* **Prompt**:
Can you restate the lines of the entries below, word for word, from the first one through the line that includes "Task: Click the gray Step 2 timeline dot"?

* **Stored items**:
★ ★ ★ ★

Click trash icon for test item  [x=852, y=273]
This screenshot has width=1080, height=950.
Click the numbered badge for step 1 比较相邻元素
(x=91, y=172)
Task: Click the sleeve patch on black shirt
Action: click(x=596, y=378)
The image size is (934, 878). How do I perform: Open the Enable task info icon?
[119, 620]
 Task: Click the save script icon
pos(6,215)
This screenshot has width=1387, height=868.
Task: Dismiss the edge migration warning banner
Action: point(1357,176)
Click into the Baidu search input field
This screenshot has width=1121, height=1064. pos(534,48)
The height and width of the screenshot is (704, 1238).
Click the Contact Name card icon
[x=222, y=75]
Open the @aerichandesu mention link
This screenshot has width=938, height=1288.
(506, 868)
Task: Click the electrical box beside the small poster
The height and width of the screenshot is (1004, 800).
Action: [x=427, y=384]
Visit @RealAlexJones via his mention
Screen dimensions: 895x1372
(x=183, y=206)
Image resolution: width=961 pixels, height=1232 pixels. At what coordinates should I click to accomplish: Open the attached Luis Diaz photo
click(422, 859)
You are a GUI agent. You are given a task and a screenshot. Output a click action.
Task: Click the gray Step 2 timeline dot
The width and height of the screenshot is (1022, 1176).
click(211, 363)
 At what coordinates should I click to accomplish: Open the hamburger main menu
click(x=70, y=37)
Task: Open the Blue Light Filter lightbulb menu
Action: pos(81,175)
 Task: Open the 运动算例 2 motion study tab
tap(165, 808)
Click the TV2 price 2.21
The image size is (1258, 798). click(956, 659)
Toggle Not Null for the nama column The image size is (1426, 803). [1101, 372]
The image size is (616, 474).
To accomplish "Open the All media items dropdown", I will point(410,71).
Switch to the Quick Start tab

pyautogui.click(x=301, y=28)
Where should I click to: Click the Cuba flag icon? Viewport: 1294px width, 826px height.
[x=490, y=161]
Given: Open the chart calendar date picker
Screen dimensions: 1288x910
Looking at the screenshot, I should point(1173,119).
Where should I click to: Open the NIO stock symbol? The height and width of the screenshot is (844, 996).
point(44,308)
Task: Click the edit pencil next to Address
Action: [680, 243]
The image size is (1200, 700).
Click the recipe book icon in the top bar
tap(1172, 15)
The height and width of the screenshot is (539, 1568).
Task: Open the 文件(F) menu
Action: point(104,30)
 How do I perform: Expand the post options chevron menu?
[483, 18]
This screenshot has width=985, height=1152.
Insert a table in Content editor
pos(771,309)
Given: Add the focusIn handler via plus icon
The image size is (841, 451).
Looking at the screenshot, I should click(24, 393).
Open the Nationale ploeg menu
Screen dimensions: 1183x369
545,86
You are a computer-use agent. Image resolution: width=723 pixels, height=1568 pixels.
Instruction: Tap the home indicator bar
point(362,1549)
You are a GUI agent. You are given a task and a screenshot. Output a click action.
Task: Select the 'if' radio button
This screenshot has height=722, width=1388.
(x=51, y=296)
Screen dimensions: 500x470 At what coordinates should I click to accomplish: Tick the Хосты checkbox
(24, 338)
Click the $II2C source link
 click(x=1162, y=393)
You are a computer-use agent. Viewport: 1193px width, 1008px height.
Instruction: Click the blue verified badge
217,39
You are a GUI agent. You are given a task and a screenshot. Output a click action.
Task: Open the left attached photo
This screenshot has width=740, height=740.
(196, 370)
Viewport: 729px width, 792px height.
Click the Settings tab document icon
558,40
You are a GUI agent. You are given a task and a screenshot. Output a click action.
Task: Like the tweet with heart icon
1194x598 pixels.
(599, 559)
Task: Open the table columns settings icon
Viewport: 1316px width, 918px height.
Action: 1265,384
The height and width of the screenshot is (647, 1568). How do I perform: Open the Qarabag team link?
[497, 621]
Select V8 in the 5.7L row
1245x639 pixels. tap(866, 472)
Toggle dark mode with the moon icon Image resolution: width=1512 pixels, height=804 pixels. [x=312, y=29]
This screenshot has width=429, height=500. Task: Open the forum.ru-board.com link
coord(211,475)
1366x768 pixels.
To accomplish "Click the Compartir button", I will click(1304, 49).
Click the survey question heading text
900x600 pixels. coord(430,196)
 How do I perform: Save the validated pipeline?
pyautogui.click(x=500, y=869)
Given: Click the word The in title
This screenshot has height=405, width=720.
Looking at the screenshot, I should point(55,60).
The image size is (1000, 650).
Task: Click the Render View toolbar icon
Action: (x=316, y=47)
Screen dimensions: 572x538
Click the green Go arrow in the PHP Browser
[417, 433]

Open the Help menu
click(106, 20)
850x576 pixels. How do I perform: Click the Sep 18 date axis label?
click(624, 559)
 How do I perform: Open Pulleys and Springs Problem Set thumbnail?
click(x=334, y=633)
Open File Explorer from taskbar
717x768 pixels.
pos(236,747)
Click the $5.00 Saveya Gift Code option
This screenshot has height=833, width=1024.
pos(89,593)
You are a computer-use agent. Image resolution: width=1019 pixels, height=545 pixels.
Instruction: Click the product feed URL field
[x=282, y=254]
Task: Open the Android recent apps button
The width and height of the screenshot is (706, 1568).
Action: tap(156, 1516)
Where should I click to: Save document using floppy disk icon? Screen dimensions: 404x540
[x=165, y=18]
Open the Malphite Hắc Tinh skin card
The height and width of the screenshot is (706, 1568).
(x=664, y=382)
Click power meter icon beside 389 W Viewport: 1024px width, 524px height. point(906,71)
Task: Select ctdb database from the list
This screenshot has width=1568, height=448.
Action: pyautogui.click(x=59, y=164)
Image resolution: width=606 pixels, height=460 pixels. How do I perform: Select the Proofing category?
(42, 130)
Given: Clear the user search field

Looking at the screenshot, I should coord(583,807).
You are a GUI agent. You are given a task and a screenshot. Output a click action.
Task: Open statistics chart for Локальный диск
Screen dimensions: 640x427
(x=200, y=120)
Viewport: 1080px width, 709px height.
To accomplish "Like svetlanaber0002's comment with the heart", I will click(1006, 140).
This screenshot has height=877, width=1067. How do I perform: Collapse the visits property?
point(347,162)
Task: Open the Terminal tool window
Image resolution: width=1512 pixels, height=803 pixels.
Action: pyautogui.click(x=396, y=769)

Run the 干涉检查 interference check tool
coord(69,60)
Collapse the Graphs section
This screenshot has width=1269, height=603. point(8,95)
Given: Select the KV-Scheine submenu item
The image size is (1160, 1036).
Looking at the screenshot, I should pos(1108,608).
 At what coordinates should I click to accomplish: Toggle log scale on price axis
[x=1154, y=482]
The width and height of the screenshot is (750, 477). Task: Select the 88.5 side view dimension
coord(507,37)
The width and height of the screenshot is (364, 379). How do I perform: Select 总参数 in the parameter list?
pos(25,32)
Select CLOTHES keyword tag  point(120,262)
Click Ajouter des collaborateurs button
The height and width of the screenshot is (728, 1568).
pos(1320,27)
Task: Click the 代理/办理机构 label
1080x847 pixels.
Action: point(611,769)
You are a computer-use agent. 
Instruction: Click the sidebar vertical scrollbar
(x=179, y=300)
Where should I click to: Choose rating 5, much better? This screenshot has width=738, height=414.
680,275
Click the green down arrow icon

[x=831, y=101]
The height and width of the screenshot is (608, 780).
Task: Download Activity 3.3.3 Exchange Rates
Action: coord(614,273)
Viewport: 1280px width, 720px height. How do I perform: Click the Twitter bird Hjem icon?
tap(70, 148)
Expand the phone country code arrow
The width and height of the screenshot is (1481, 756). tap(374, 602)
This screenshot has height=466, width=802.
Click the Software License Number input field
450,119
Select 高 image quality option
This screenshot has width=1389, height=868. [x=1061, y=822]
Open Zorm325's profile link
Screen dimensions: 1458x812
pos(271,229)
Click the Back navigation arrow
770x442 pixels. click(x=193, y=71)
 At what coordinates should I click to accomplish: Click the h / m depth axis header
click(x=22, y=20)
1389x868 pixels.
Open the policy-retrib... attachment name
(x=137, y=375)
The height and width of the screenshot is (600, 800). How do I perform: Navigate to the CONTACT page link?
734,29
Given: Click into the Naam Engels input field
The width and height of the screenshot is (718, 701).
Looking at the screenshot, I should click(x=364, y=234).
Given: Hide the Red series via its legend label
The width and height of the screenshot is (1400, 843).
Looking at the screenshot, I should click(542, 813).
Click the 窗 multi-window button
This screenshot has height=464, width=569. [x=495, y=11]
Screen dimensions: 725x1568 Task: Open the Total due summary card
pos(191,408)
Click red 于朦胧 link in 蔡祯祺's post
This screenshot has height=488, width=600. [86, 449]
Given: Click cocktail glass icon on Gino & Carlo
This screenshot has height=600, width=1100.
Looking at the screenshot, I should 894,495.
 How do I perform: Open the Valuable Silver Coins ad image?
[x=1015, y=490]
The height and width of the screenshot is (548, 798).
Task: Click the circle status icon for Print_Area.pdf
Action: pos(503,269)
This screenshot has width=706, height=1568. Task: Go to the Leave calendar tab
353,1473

★ ★ ★ ★

* **Reply**:
Click trash icon for test item  [x=852, y=273]
This screenshot has width=1080, height=950.
Click the numbered badge for step 1 比较相邻元素
(x=91, y=172)
Task: Click the sleeve patch on black shirt
Action: click(x=596, y=378)
The image size is (934, 878). How do I perform: Open the Enable task info icon?
[119, 620]
 Task: Click the save script icon
pos(6,215)
This screenshot has width=1387, height=868.
Task: Dismiss the edge migration warning banner
Action: point(1357,176)
Click into the Baidu search input field
This screenshot has width=1121, height=1064. pos(534,48)
The height and width of the screenshot is (704, 1238).
Click the Contact Name card icon
[x=222, y=75]
Open the @aerichandesu mention link
This screenshot has width=938, height=1288.
(506, 868)
Task: Click the electrical box beside the small poster
The height and width of the screenshot is (1004, 800).
Action: [x=427, y=384]
Visit @RealAlexJones via his mention
Screen dimensions: 895x1372
(x=183, y=206)
Image resolution: width=961 pixels, height=1232 pixels. At what coordinates should I click to accomplish: Open the attached Luis Diaz photo
click(422, 859)
You are a GUI agent. You are given a task and a screenshot. Output a click action.
Task: Click the gray Step 2 timeline dot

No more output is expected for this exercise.